--- start of Supplied material ---

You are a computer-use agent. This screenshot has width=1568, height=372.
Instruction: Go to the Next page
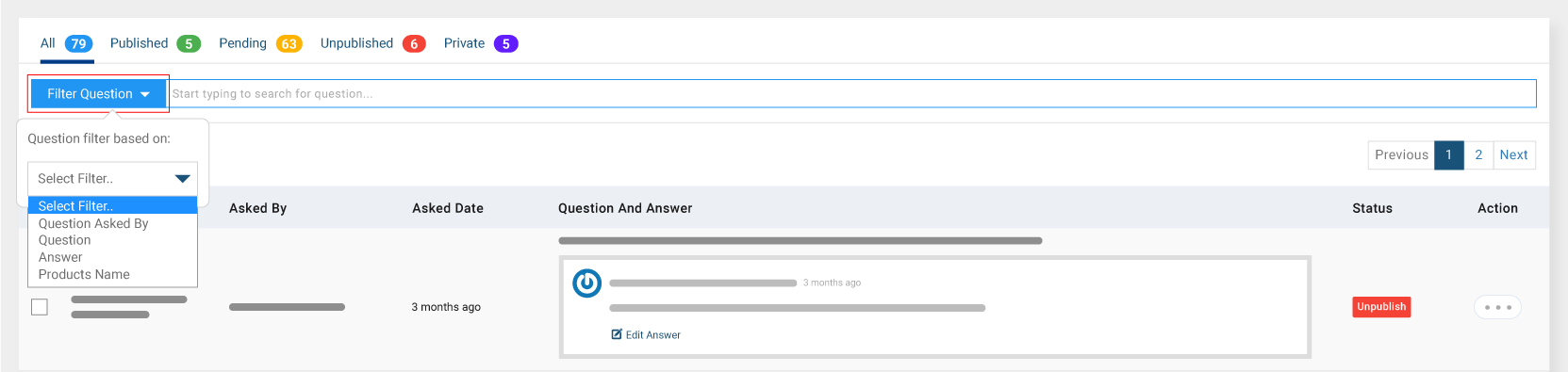coord(1513,155)
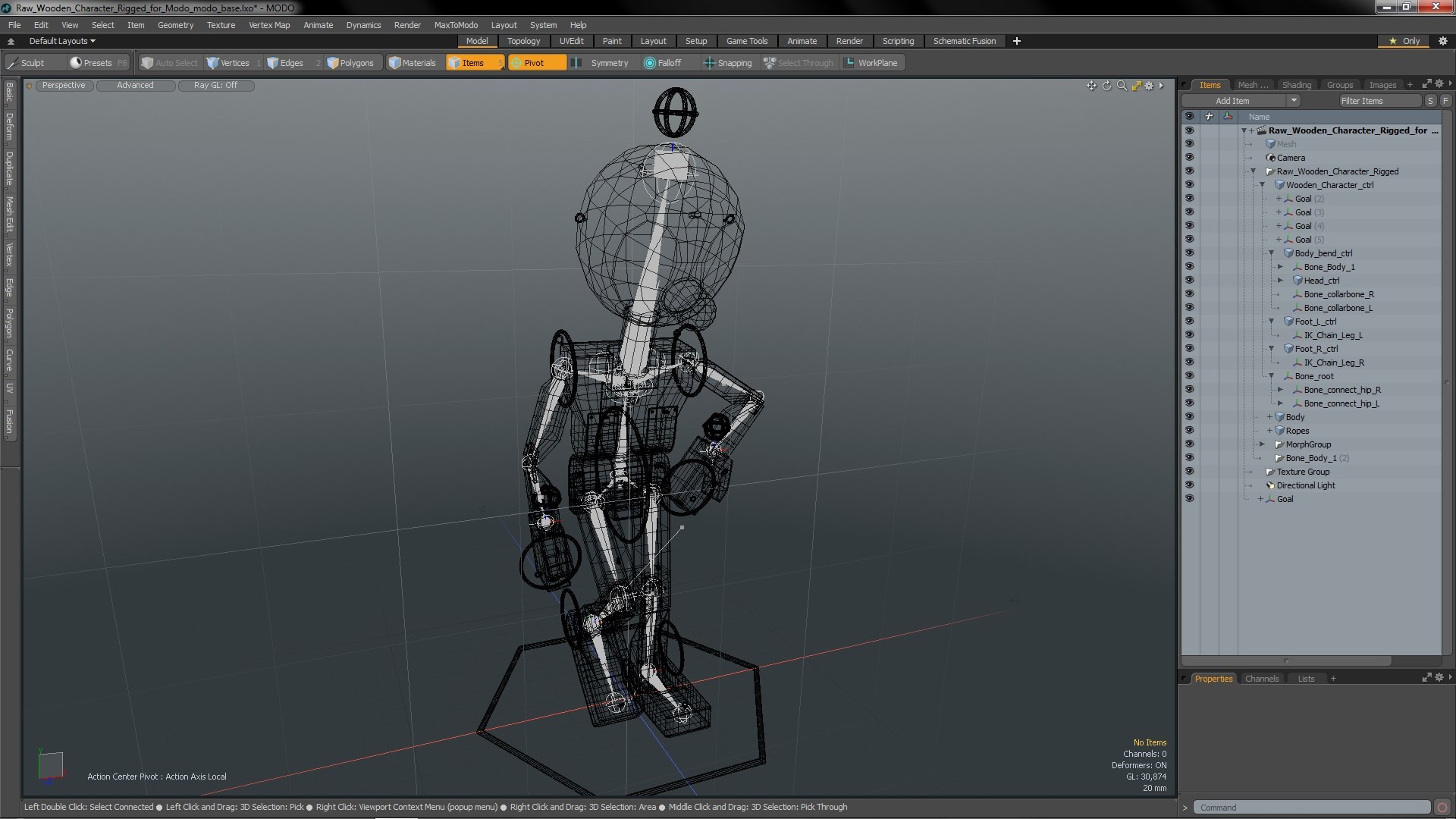The height and width of the screenshot is (819, 1456).
Task: Open the Geometry menu
Action: click(x=175, y=25)
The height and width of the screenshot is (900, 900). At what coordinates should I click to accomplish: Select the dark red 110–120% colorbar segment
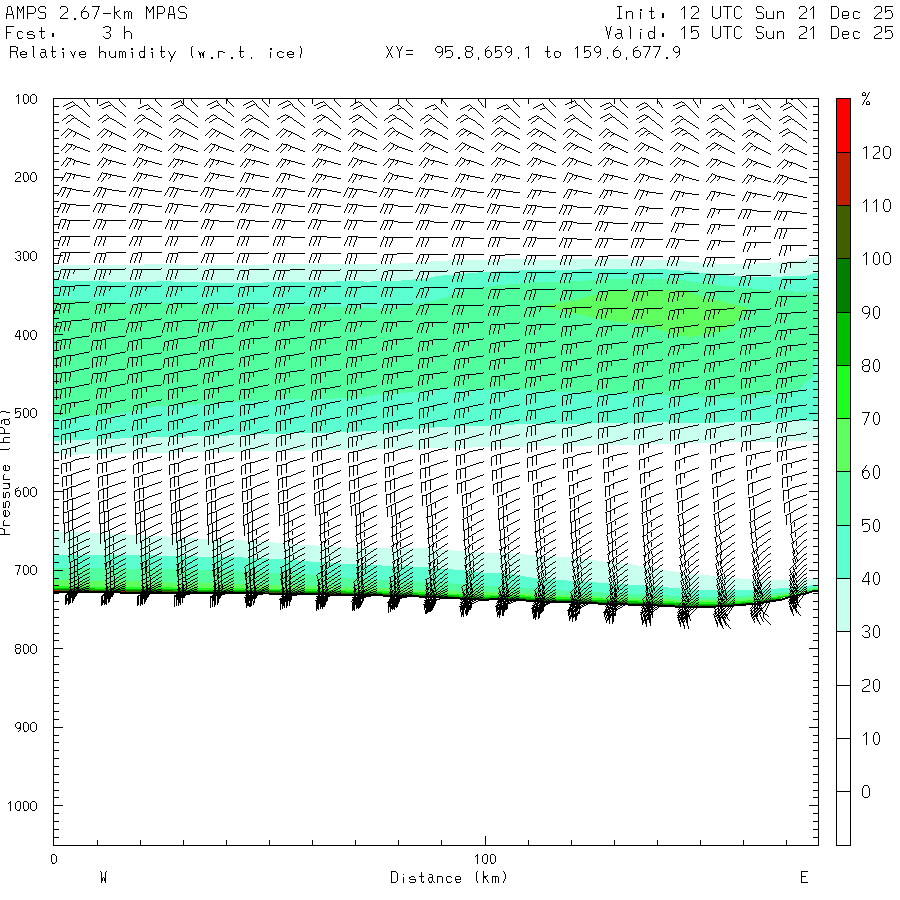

--- end of Supplied material ---

- [Written exercise]: Write out every line of the data above as a numbered list, omitting blank lines and leaving the pictures out.

- [Exercise solution]:
1. You are a computer-use agent. This screenshot has width=1568, height=372.
2. Instruction: Go to the Next page
3. coord(1513,155)
4. The height and width of the screenshot is (819, 1456).
5. Task: Open the Geometry menu
6. Action: click(x=175, y=25)
7. The height and width of the screenshot is (900, 900). At what coordinates should I click to accomplish: Select the dark red 110–120% colorbar segment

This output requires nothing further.